Asked if he had a chance to meet with Duntsch, who's now serving a life sentence for maiming Mary Efurd during what should have been routine surgery, Jackson told E! News he did not. He explained, "I'm not sure that I would have found much value in asking a liar to tell me the truth."
"He could not wield a scalpel," Kirby said on CNBC's The Real Dr. Death, recalling how shocked he was watching so-called expert Duntsch in the operating room. "It was pathetic." The veteran vascular surgeon was one of the doctors who blew the whistle on Duntsch's unconscionable errors to the Texas Medical Board and then followed up with county prosecutors to insist they pursue a criminal case.
Slater told E! News, "I'm extraordinarily grateful to Dr. Kirby and Dr. Henderson for willing to put their careers on the line and stand up and do the right thing. I found both of those gentlemen to be genuine heroes."
"This is almost literally a serial killer," Henderson, a neurosurgeon at Dallas Medical Center who, along with Kirby, took his concerns about Duntsch to the Texas Medical Board, said about the disgraced doctor on Inside Edition.

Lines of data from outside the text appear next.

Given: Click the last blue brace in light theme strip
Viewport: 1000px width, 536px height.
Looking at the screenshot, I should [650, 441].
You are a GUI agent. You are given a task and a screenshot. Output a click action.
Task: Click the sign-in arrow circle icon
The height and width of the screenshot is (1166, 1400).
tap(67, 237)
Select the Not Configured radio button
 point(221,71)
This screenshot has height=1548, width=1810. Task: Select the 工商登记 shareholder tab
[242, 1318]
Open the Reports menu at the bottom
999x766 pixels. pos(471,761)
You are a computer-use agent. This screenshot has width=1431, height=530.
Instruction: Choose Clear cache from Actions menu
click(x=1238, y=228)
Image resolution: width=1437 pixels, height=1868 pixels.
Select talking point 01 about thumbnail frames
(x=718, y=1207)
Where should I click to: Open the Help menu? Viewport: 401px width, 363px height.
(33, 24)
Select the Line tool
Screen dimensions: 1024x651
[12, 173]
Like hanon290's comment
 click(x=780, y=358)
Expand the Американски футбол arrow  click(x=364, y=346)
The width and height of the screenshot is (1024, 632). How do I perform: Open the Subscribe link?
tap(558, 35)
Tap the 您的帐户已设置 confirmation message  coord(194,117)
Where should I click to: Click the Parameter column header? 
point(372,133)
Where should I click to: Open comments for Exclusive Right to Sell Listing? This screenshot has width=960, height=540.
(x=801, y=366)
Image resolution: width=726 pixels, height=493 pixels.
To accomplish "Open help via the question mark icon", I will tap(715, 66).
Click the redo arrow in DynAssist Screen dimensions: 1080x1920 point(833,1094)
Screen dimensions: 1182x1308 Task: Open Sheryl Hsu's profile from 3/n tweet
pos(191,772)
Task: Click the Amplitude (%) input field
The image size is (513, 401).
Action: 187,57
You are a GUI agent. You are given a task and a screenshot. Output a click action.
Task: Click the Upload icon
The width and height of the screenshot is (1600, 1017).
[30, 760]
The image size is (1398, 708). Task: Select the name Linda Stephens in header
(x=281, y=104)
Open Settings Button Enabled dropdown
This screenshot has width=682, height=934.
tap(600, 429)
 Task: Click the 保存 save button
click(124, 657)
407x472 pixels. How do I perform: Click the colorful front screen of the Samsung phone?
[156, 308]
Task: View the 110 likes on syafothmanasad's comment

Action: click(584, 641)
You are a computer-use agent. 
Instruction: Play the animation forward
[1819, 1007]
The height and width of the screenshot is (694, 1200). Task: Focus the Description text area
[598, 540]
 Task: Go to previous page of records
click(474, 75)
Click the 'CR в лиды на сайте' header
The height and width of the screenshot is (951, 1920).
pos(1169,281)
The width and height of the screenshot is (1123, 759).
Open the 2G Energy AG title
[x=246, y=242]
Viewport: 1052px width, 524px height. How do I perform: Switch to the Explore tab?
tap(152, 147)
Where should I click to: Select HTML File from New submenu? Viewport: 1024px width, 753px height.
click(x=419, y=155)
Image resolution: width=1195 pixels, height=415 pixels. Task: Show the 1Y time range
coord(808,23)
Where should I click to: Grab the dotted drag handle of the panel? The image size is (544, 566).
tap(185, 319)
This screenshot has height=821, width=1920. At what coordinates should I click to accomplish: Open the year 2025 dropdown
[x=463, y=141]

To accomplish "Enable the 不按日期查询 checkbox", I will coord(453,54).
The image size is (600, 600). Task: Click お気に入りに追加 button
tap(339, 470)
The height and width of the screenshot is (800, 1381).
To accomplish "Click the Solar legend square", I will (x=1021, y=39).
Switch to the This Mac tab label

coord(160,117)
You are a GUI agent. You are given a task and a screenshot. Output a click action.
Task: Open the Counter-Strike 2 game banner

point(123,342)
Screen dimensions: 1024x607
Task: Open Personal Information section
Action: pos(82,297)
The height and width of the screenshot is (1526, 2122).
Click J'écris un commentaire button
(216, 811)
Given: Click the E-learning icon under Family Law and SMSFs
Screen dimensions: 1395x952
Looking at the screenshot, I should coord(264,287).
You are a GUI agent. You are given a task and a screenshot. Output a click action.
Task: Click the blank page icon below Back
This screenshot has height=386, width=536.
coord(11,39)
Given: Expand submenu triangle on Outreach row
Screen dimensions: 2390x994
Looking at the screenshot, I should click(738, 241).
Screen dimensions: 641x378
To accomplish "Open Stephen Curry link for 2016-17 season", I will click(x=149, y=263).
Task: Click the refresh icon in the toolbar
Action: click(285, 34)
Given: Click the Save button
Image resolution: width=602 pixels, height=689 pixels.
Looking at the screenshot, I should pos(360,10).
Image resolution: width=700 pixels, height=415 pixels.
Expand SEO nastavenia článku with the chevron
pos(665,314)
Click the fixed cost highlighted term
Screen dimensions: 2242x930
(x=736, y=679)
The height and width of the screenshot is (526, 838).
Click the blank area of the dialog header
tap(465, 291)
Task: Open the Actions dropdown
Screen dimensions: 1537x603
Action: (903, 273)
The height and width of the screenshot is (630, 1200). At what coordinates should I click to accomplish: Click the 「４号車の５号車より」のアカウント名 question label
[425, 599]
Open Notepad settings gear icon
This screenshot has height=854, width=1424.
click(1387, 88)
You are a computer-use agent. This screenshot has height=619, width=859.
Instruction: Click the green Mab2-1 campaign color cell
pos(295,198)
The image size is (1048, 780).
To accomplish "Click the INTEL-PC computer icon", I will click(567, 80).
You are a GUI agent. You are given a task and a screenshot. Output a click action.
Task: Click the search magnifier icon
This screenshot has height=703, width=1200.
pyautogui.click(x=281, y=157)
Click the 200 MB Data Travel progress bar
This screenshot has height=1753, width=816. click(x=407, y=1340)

Young, who has two children with Duntsch, "believed in him," she recalled on The Real Dr. Death. "And then, you know, we just kind of fell apart."
Robb did consult extensively with Shughart, the Dallas County Assistant District Attorney who led the prosecution against Duntsch.
In a July 15 bonus episode of the Dr. Death podcast featuring a chat between the two, Robb asked Shughart if she ever guessed that the case would get so much attention. "I didn't expect it at all," the attorney said. She did think, however, that people might think her office was crazy for going after Duntsch, criminal charges involving medical malpractice being extremely rare, especially in Texas.
"I was actually shocked that they filmed the entire trial...and it just went beyond," Shughart said.
Robb told E! News, "I almost prefer playing real people, just because I love the collaboration of getting to be able to meet with them and hear their opinion and their voice...It's a big honor and, I don't know, it's almost an extra challenge."
Duntsch's nurse and surgical assistant turned lover eventually turned into a key witness for the prosecution, giving testimony via Skype.
"She said she thought that he was going to make millions," B.J. Ellison, Duntsch's former office manager, told Dr. Death podcast host Laura Beil of his friend Morgan's feelings for their boss. "He was smart. He was brilliant. He was a genius. He would be heading up the neurosurgical department at Baylor and she just found the one."
Morgan quit not long after Kellie Martin's fatally botched spinal surgery in March 2012, Ellison telling Beil, "He was crazy and she just didn't want to be associated with him anymore."
In a later deposition, per D Magazine, Morgan said that she took out a temporary restraining order against Duntsch the next month after he showed up at her home at 2 a.m. and banged on her window.